Quarnet inference rules for level-1 networks

TL;DR

This paper develops inference rules based on 4-leaved networks, called quarnets, to determine when a collection can be represented by a level-1 phylogenetic network, advancing methods for inferring complex evolutionary histories.

Contribution

It introduces novel inference rules using quarnets to characterize when a set of 4-element subsets can be displayed by a level-1 network, extending previous tree-based methods.

Findings

Rules can characterize collections displayed by level-1 networks.

Quarnets enable inference of cyclic orderings of species.

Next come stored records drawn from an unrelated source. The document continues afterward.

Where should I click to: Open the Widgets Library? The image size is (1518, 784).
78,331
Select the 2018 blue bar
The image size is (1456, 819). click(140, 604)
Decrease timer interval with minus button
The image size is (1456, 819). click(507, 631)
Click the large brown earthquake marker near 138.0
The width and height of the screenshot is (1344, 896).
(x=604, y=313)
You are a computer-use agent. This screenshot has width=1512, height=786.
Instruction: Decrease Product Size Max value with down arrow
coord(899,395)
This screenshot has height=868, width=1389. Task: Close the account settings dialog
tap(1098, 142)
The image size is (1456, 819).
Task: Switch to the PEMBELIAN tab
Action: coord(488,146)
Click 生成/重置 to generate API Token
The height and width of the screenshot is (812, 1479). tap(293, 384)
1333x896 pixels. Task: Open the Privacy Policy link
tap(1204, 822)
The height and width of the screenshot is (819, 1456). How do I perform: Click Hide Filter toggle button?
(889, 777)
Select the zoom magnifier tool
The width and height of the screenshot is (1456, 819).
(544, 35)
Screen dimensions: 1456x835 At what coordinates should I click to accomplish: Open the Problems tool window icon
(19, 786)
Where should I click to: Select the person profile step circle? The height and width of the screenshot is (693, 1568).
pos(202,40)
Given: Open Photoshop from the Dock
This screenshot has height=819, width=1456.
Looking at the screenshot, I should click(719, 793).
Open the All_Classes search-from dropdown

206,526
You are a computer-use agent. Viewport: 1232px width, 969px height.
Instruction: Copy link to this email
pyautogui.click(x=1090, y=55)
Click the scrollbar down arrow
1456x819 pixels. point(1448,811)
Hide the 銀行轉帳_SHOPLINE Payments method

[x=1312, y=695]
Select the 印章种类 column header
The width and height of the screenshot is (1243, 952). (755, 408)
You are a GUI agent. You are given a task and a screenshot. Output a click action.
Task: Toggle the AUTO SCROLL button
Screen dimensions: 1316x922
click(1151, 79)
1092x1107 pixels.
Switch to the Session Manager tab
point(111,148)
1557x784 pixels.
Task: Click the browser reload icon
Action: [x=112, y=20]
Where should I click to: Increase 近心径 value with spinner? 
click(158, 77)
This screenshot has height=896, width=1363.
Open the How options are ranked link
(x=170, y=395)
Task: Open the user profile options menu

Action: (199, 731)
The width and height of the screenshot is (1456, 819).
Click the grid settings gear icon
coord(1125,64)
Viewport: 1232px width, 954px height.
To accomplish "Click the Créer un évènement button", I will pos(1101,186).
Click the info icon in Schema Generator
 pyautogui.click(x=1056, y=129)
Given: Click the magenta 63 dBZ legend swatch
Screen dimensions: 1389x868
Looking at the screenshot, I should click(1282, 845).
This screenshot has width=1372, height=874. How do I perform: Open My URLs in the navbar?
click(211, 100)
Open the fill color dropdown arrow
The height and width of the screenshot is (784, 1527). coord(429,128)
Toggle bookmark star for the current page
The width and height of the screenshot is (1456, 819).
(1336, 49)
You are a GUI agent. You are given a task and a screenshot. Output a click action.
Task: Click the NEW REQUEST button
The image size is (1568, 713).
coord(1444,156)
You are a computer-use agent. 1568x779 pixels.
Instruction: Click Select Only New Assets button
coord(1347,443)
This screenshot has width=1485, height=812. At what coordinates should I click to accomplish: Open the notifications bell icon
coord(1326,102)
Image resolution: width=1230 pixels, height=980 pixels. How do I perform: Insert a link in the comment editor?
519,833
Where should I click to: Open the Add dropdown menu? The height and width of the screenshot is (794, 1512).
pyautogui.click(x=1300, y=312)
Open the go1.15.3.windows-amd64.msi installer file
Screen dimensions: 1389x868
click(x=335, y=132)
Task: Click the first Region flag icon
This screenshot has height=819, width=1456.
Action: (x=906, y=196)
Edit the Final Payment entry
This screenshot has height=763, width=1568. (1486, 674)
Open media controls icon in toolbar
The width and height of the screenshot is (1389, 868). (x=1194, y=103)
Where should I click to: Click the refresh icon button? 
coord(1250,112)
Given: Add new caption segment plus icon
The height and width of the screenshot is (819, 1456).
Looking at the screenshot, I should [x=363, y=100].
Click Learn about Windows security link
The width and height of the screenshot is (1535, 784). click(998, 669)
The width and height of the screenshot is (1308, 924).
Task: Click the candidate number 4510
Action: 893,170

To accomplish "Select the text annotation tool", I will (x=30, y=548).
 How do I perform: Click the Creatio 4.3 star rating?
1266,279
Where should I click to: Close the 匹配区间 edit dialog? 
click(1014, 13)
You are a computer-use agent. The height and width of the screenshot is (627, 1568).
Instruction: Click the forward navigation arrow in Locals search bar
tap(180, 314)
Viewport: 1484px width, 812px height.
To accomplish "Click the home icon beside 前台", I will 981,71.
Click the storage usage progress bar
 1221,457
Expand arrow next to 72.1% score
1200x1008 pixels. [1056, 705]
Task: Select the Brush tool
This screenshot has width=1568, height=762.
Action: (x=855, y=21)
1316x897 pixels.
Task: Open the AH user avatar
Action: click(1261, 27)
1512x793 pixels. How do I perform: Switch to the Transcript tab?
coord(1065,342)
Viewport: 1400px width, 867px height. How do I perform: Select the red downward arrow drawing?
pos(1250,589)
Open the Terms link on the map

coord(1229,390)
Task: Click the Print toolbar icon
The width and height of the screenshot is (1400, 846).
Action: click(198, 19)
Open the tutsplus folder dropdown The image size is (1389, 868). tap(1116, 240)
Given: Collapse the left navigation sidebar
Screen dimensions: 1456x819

New directions for algorithms in phylogenetic network inference.

Abstract

An important problem in phylogenetics is the construction of phylogenetic trees. One way to approach this problem, known as the supertree method, involves inferring a phylogenetic tree with leaves consisting of a set $X$ of species from a collection of trees, each having leaf-set some subset of $X$. In the 1980's characterizations, certain inference rules were given for when a collection of 4-leaved trees, one for each 4-element subset of $X$, can all be simultaneously displayed by a single supertree with leaf-set $X$. Recently, it has become of interest to extend such results to phylogenetic networks. These are a generalization of phylogenetic trees which can be used to represent reticulate evolution (where species can come together to form a new species). It has been shown that a certain type of phylogenetic network, called a level-1 network, can essentially be constructed from 4-leaved trees. However, the problem of providing appropriate inference rules for such networks remains unresolved. Here we show that by considering 4-leaved networks, called quarnets, as opposed to 4-leaved trees, it is possible to provide such rules. In particular, we show that these rules can be used to characterize when a collection of quarnets, one for each 4-element subset of $X$, can all be simultaneously displayed by a level-1 network with leaf-set $X$. The rules are an intriguing mixture of tree inference rules, and an inference rule for building up a cyclic ordering of $X$ from orderings on subsets of $X$ of size 4. This opens up several new directions of research for inferring phylogenetic networks from smaller ones, which could yield new algorithms for solving the supernetwork problem in phylogenetics.